Abstract 429: Loss Of Ten-Eleven Translocation 2 (TET2) Reduces RNA Expression Of Chemokine Receptor CCR6 And Increases Peritoneal B1 B Cell Number And Total Plasma IgM Level

TET2 is an epigenetic regulator with an emerging role in regulating CVD severity. TET2 deficiency in mice (TET2 -/- ) was shown to increase atherosclerosis via upregulation of proinflammatory pathways in macrophages. While TET2 has been reported to regulate germinal center formation and class switch recombination in atherogenic B2 cells, its role in atheroprotective B1 cell subsets remains largely unexplored.

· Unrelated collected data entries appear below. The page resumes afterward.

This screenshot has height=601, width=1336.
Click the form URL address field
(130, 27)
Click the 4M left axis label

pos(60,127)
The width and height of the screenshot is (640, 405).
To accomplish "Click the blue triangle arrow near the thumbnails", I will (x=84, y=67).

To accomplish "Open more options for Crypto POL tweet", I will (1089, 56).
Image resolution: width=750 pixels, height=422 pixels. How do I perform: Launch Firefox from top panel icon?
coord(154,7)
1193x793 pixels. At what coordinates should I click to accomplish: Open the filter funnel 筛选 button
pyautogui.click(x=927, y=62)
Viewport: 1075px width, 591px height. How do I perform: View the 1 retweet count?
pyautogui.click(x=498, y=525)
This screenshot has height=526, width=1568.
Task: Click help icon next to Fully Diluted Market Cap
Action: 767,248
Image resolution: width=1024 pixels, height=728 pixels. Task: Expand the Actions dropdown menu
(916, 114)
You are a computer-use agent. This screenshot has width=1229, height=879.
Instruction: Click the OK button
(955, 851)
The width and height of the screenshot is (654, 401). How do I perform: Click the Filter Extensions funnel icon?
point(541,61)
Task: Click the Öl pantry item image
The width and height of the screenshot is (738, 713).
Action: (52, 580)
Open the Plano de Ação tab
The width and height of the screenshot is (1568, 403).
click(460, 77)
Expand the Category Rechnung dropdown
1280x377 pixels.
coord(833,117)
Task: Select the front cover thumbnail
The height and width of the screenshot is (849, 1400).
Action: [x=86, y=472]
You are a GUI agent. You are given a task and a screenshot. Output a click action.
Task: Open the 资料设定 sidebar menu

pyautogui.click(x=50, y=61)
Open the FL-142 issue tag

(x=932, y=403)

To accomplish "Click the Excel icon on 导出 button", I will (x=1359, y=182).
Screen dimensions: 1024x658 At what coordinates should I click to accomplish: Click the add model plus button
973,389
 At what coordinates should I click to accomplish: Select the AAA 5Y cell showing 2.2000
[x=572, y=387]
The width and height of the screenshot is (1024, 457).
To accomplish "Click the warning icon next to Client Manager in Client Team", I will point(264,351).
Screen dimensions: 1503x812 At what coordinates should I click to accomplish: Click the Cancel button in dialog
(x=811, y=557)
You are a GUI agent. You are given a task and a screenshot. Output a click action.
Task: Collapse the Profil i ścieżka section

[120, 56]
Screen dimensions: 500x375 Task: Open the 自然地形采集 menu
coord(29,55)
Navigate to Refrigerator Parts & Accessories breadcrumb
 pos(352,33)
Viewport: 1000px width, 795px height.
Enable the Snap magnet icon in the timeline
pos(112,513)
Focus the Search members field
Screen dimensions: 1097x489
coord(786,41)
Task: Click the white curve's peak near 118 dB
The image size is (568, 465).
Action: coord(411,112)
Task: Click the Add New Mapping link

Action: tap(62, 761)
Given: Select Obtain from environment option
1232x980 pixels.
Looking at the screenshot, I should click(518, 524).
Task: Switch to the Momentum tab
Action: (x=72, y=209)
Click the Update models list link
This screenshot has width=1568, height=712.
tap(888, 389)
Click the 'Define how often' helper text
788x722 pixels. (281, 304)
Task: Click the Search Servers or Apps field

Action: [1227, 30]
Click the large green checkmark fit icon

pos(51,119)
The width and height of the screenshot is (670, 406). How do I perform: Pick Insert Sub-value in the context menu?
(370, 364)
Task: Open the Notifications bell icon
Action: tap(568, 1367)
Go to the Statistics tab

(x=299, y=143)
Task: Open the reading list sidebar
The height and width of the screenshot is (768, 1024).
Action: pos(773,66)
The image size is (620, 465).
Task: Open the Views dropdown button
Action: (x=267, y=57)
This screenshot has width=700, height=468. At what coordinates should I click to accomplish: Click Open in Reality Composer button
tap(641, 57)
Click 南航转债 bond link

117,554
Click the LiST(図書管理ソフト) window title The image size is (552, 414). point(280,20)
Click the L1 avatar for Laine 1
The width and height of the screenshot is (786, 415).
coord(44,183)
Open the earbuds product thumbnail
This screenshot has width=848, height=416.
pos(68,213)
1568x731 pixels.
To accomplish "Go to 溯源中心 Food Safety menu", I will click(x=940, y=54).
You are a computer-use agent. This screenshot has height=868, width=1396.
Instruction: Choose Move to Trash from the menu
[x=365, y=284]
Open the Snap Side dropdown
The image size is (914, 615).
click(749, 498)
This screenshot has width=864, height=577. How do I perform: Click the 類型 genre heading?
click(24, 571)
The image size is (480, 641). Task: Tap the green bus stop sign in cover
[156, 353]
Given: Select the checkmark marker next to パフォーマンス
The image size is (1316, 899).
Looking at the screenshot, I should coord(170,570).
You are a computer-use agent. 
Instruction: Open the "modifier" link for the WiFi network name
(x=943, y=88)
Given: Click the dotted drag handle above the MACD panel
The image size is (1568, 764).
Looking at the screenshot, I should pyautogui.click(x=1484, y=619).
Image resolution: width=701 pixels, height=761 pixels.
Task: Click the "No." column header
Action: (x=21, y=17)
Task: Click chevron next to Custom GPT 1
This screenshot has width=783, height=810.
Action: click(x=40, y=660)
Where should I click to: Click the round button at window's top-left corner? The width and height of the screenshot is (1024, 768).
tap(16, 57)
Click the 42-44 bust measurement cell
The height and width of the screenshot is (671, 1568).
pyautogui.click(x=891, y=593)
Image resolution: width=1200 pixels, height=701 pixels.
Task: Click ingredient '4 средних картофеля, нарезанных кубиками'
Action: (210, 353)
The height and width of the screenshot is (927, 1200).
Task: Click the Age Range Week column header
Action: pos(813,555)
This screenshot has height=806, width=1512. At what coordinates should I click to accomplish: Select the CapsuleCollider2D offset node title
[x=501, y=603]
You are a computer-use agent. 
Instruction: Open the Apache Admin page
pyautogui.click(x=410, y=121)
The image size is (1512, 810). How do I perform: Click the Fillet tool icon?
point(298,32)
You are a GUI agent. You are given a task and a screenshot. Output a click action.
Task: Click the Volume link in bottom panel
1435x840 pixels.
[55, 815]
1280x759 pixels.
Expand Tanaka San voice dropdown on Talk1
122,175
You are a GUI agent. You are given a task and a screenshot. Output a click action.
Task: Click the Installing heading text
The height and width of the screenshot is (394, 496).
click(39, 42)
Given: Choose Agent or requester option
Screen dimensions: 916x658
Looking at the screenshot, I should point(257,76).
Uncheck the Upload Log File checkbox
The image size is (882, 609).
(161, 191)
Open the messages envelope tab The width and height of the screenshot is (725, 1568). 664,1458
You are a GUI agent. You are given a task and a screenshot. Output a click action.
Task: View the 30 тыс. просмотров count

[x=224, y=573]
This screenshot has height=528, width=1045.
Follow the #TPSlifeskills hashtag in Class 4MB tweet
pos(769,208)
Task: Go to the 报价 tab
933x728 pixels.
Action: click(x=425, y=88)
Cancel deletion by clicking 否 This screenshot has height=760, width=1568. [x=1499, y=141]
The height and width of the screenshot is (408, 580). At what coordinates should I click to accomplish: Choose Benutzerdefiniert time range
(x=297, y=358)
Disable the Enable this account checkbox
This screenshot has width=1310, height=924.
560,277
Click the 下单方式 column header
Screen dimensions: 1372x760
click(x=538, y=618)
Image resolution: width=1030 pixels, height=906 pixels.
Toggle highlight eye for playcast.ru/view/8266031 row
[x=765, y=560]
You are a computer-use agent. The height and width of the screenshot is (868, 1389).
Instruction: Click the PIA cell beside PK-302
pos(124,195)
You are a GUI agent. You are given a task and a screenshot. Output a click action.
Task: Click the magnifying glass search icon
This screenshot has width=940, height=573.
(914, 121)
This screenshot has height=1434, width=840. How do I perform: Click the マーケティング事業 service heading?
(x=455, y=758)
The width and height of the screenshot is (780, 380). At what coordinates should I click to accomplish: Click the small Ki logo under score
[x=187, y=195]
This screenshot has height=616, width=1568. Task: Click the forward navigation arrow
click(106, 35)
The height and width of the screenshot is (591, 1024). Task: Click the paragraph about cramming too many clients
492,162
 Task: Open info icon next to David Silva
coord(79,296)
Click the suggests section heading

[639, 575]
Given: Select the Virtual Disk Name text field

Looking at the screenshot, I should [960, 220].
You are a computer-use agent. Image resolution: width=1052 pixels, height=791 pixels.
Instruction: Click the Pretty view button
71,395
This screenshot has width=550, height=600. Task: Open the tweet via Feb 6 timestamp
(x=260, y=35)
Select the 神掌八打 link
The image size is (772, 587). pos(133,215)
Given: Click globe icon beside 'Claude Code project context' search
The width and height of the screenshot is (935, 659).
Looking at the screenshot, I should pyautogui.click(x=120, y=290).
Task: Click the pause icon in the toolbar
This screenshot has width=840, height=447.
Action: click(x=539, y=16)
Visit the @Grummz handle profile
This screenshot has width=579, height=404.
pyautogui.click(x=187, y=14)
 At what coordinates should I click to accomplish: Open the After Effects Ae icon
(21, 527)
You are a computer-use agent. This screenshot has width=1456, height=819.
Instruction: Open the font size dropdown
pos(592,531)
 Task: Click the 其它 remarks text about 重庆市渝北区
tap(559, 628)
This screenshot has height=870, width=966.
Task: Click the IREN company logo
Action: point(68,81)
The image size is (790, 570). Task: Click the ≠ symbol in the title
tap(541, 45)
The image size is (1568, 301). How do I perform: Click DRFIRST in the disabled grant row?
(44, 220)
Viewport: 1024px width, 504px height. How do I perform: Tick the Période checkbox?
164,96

To investigate the role of TET2 in B1 subsets, flow cytometry of cells from the peritoneal cavity (PEC), spleen and bone marrow of TET2 -/- mice and wildtype littermate controls (n = 14/group) was performed. Results demonstrated increased B1a (p = 0.0162) and B1b (p = 0.0056) cells in TET2 -/- mice in the PEC, their primary niche, but not in the spleen, while in the bone marrow only TET2 -/- B1a cells were increased (p = 0.0021). An enzyme linked immunosorbent assay using the plasma from these mice demonstrated a significant increase in total IgM in the TET2 -/- mice compared to the wildtype mice (p = 0.0287). In addition, sort purified PEC B1a, B1b and B2 cells from TET2 -/- mice and wildtype littermate controls were analyzed for methylation status and RNA expression (n = 24). RNAseq analysis of TET2 -/- PEC B1a, B1b, and B2 cells revealed significantly reduced chemokine receptor CCR6 expression in B1a (-4.88 fold change, 8.03E-08 padj.) and a trending reduction of CCR6 in B1b cells (-2.17 fold change, 0.3477 padj.) compared to wildtype. Further, methylation analysis showed significant hypermethylation of CCR6 in B1a and B1b TET2 -/- cells compared to wildtype. This was corroborated by gene pathway analysis of the RNAseq data which showed significant downregulation of chemotaxis and migration pathways in B1a and B1b TET2 -/- cells. We conclude that loss of TET2 increases hypermethylation of CCR6 and suppresses CCR6 RNA expression in B1 cells which may impair trafficking out of the PEC to the spleen, but not necessarily the bone marrow, leading to PEC accumulation of B1 subtypes and an increase in the total plasma level of atheroprotective IgM. Further study is needed to identify mechanisms of potential B1 cell-mediated atheroprotection in the case of TET2 loss.